La presencia del obispo Juan Barros en la misa del papa Francisco en el parque O'Higgins en la ciudad de Santiago reavivó la polémica que envuelve la visita del pontífice a Chile, que concluye este jueves.

Barros ha sido señalado como encubridor de abusos sexuales, algo que él niega. Y fue visto en el servicio religioso justo después de que el Papa pidiera perdón y expresara "el dolor y la vergüenza por el daño irreparable causado a niños por parte de ministros de la Iglesia".

"Se han dicho muchas mentiras respecto de lo mío", se defendió el jueves Barros. "Una cosa es haber participado de una parroquia y otra cosa muy distinta es haber sido testigo de cosas por las cuales se condenó a un sacerdote.

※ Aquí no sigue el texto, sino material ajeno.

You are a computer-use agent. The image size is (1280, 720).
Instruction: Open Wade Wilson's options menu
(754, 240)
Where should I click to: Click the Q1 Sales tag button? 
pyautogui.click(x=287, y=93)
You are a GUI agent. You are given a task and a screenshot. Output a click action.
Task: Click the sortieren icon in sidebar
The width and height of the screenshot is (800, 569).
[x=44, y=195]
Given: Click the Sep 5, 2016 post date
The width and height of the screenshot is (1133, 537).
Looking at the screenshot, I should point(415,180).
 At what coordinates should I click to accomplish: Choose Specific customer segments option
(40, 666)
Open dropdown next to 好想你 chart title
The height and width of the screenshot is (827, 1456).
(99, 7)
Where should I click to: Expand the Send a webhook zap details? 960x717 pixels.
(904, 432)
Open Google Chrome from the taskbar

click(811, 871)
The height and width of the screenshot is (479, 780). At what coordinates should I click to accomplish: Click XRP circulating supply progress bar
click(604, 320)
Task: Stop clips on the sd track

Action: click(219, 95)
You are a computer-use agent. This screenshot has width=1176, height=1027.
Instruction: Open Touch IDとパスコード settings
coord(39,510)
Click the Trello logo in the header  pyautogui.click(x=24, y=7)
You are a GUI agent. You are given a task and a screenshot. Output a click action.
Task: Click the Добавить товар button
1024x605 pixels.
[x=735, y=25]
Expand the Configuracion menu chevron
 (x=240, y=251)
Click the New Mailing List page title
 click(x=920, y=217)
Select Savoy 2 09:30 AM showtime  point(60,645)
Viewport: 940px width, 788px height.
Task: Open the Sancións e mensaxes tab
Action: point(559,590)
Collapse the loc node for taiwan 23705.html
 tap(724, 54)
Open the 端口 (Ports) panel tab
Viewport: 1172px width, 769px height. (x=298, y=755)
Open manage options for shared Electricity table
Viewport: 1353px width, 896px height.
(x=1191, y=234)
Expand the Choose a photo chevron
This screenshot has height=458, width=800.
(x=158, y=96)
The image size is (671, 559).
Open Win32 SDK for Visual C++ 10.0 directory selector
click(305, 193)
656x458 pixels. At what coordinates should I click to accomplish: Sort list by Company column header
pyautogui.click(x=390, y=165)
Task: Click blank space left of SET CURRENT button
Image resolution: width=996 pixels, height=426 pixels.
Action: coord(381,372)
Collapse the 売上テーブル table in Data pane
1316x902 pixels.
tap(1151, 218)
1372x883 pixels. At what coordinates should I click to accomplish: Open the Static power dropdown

Jamás fui testigo de eso", insistió.

Pero no es la primera vez que Barros debe afrontar los cuestionamientos públicos.

El "caso Karadima"

En marzo de 2015, cuando fue nombrado obispo de la sureña ciudad de Osorno, una multitud vestida de negro lo recibió al grito de "Barros, ¡fuera!".

El religioso sido cuestionado por sus vínculos con el sacerdote Fernando Karadima, a quien tanto la justicia ordinaria como la eclesiástica consideraron responsable de abuso sexual de menores, perpetrados durante las décadas de 1980 y 1990. Karadima fue suspendido de por vida de sus funciones.

"Juan Barros estaba parado ahí, mirando, cuando me abusaban a mí. No me lo contaron, me pasó", le dijo en ese momento a BBC Mundo Juan Carlos Cruz, uno de los denunciantes del "Caso Karadima".

Los denunciantes de Karadima dijeron que, además, como secretario del cardenal Juan Francisco Fresno, Barros recibió las primeras denuncias contra Karadima. "Simplemente las rompía", aseguró Cruz.

Barros fue sacerdote por 30 años y se desempeñó como obispo castrense -de las Fuerzas Armadas- antes de su nombramiento en Osorno.

Cuestionamientos internos

Aquella cruzada contra el nombramiento de Barros no fue sólo de las víctimas del caso Karadima.

En febrero de 2015, al conocerse la designación papal, unos 30 sacerdotes y diáconos de Osorno enviaron una carta al nuncio apostólico, Ivo Scapolo, donde decían sufrir "mucha tribulación" y estar "confundidos e irritados" por el nombramiento de Barros.

"No nos sentimos acogidos, menos comprendidos por la jerarquía de nuestra Iglesia", aseguraban a través de la carta al representante vaticano en Chile.

"Los abusos sexuales nacen y se alimentan del abuso de poder y aquí ha habido un abuso de poder clarísimo, principalmente del Nuncio", le comentó en aquel momento a BBC Mundo Felipe Berríos, sacerdote jesuita y uno de los religiosos más críticos de la actual jerarquía chilena.

Gritos y empujones

Barros fue nombrado obispo de Osorno el 14 de marzo de 2015 y una semana después se produjo la tensa misa en la que asumió formalmente su cargo.

Los manifestantes lo esperaron en el frontis de la catedral. Lo hicieron vestidos de negro, con globos negros y pancartas.

Algunos empujaron al sacerdote durante su ingreso e incluso llegaron a botarlo, según testigos.

Finalmente Barros logró ingresar escoltado por funcionarios policiales. La ceremonia se retrasó producto de las protestas y hubo tres detenidos.

Dentro del recinto, los manifestantes siguieron gritando consignas contra el obispo, enfrentados con algunos feligreses que apoyaban la llegada de Barros con globos blancos y letreros de "Bienvenido".

El tenso ambiente obligó a recortar la ceremonia y Barros debió ser escoltado por sacerdotes y acólitos a su salida.